→ Work task: The result should be the lines from the one holding "Ditadura da Nicarágua" to the final line of the records below, repeated exactly and with no pictures.

→ Data to process:
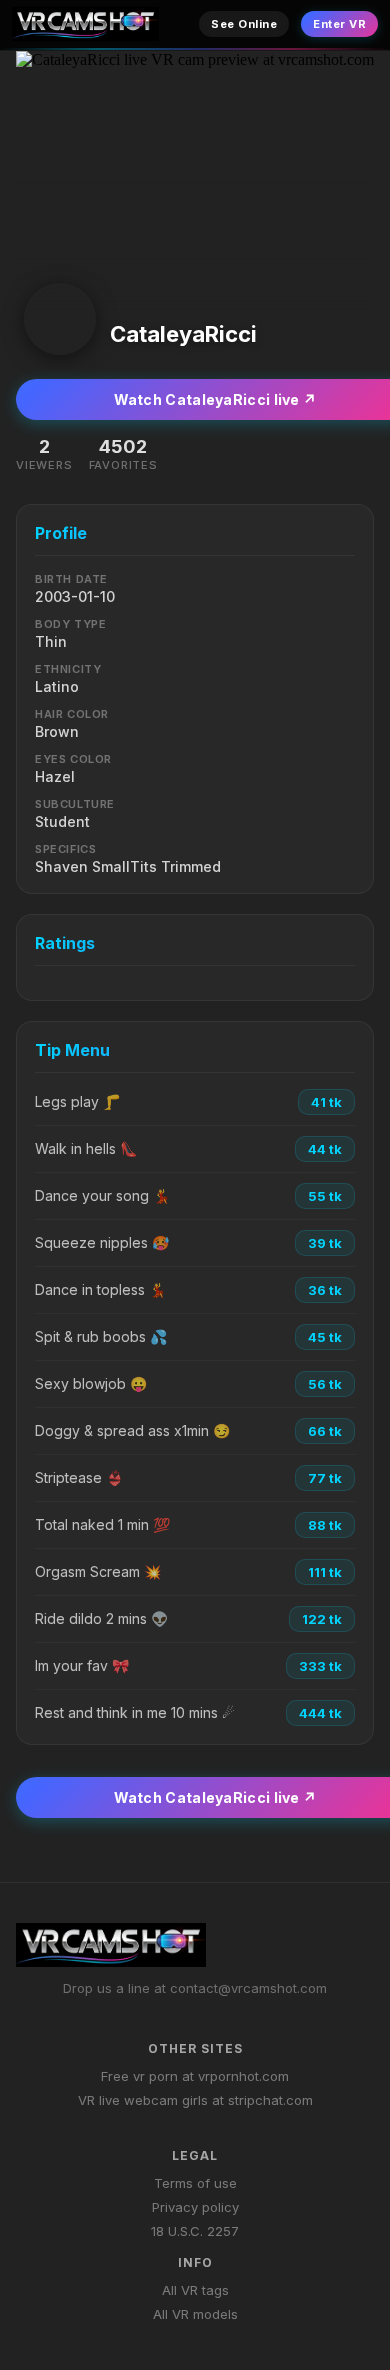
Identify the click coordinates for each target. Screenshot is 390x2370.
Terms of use (195, 2183)
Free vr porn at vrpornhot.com (195, 2076)
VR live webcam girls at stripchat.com (195, 2100)
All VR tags (195, 2290)
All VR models (195, 2314)
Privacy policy (195, 2207)
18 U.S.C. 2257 (195, 2231)
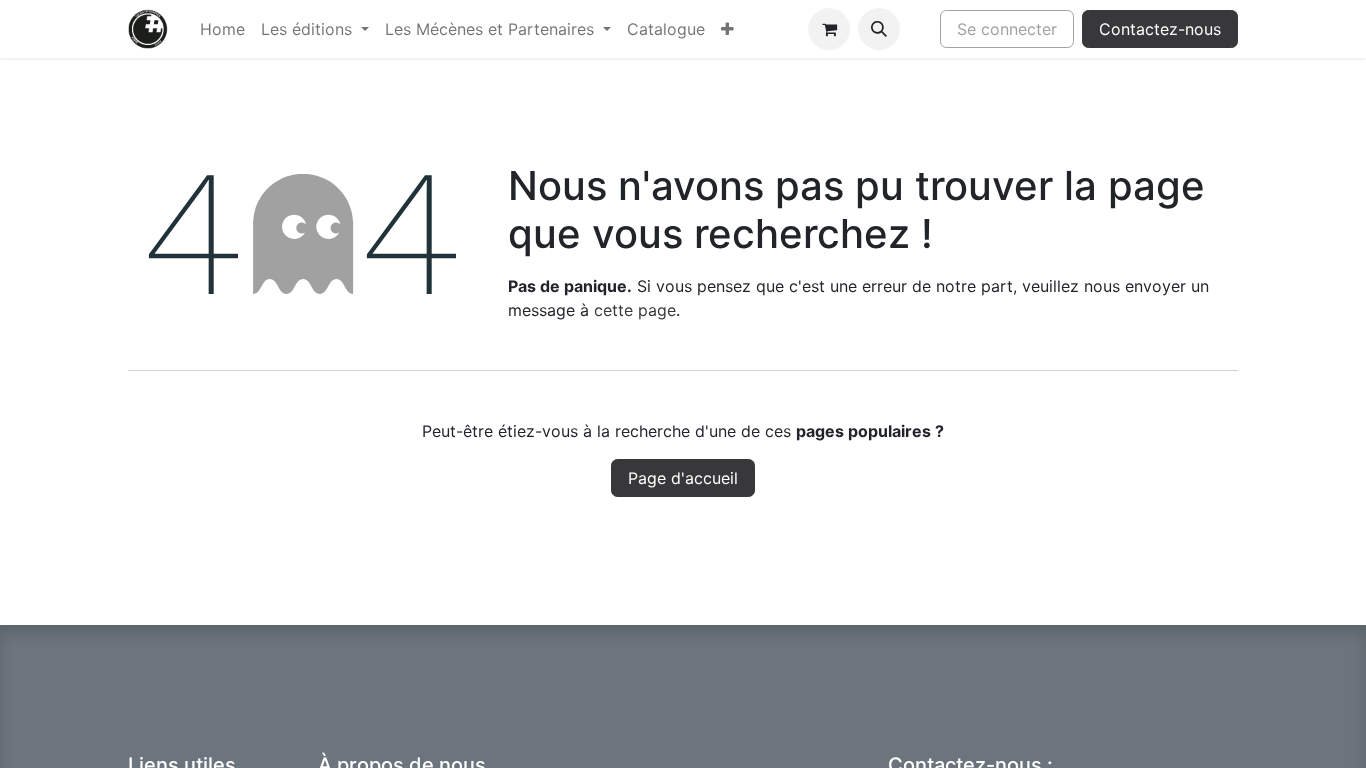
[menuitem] (222, 29)
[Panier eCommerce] (829, 29)
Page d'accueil (683, 478)
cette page (635, 310)
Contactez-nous (1160, 29)
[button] (879, 29)
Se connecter (1007, 29)
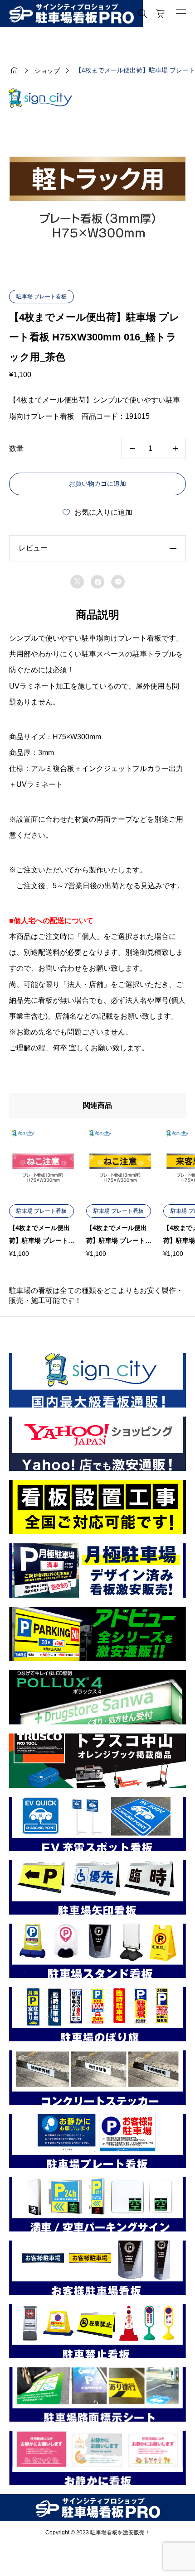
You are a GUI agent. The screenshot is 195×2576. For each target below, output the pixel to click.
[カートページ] (160, 14)
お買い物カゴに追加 (97, 483)
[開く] (181, 13)
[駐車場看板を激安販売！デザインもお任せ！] (71, 14)
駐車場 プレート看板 (41, 296)
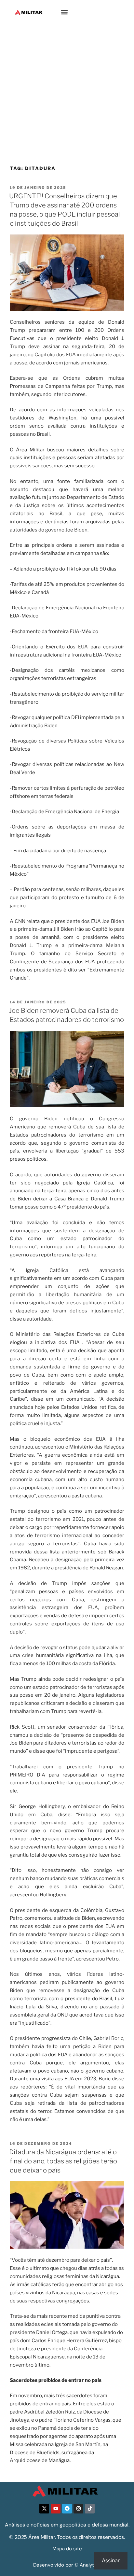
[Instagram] (78, 2508)
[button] (64, 12)
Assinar (111, 2560)
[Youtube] (55, 2508)
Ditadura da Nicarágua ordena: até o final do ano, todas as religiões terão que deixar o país (63, 2161)
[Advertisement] (67, 95)
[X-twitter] (44, 2508)
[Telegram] (67, 2508)
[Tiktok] (90, 2508)
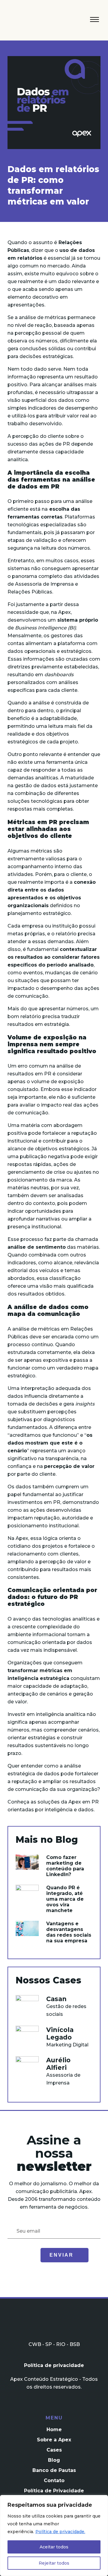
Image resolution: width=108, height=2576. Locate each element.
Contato (54, 2480)
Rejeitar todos (54, 2563)
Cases (54, 2450)
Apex (35, 21)
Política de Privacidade (54, 2491)
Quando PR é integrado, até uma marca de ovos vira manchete (65, 1899)
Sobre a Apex (54, 2440)
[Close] (101, 2500)
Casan (56, 1999)
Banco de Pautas (54, 2470)
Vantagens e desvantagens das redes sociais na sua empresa (68, 1932)
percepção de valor (69, 1466)
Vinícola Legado (60, 2033)
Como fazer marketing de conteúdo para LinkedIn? (65, 1865)
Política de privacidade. (60, 2531)
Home (54, 2429)
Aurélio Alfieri (58, 2063)
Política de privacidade (54, 2365)
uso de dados (77, 250)
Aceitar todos (54, 2547)
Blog (54, 2460)
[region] (54, 2535)
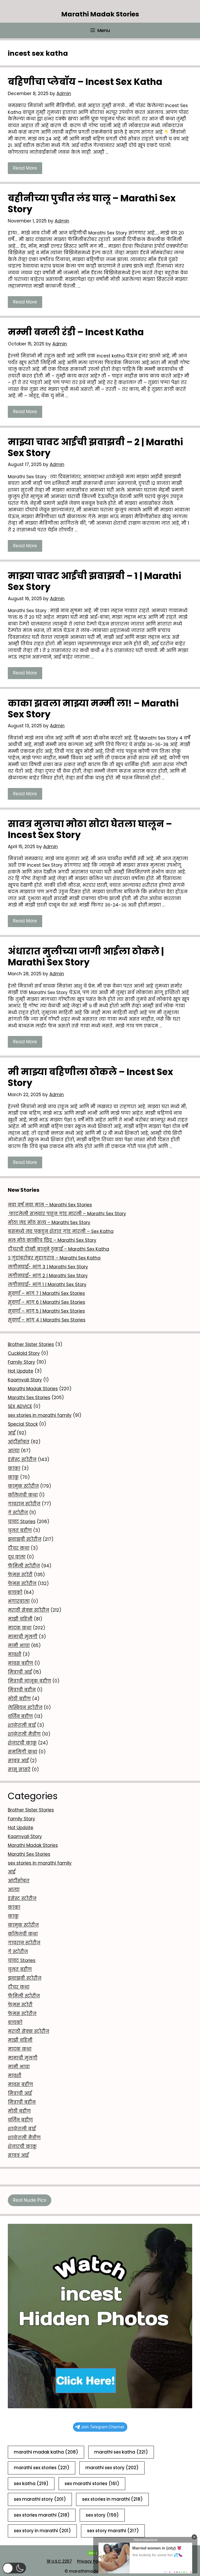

→ Result below:
Ditadura da Nicarágua ordena: até o final do ano, todas as religiões terão que deixar o país (63, 2161)
[Advertisement] (67, 95)
[X-twitter] (44, 2508)
[Telegram] (67, 2508)
[Tiktok] (90, 2508)
Image resolution: width=108, height=2576. Locate each element.
Contato (54, 2480)
Rejeitar todos (54, 2563)
Cases (54, 2450)
Apex (35, 21)
Política de Privacidade (54, 2491)
Quando PR é integrado, até uma marca de ovos vira manchete (65, 1899)
Sobre a Apex (54, 2440)
[Close] (101, 2500)
Casan (56, 1999)
Banco de Pautas (54, 2470)
Vantagens e desvantagens das redes sociais na sua empresa (68, 1932)
percepção de valor (69, 1466)
Vinícola Legado (60, 2033)
Como fazer marketing de conteúdo para LinkedIn? (65, 1865)
Política de privacidade. (60, 2531)
Home (54, 2429)
Aurélio Alfieri (58, 2063)
Política de privacidade (54, 2365)
uso de dados (77, 250)
Aceitar todos (54, 2547)
Blog (54, 2460)
[region] (54, 2535)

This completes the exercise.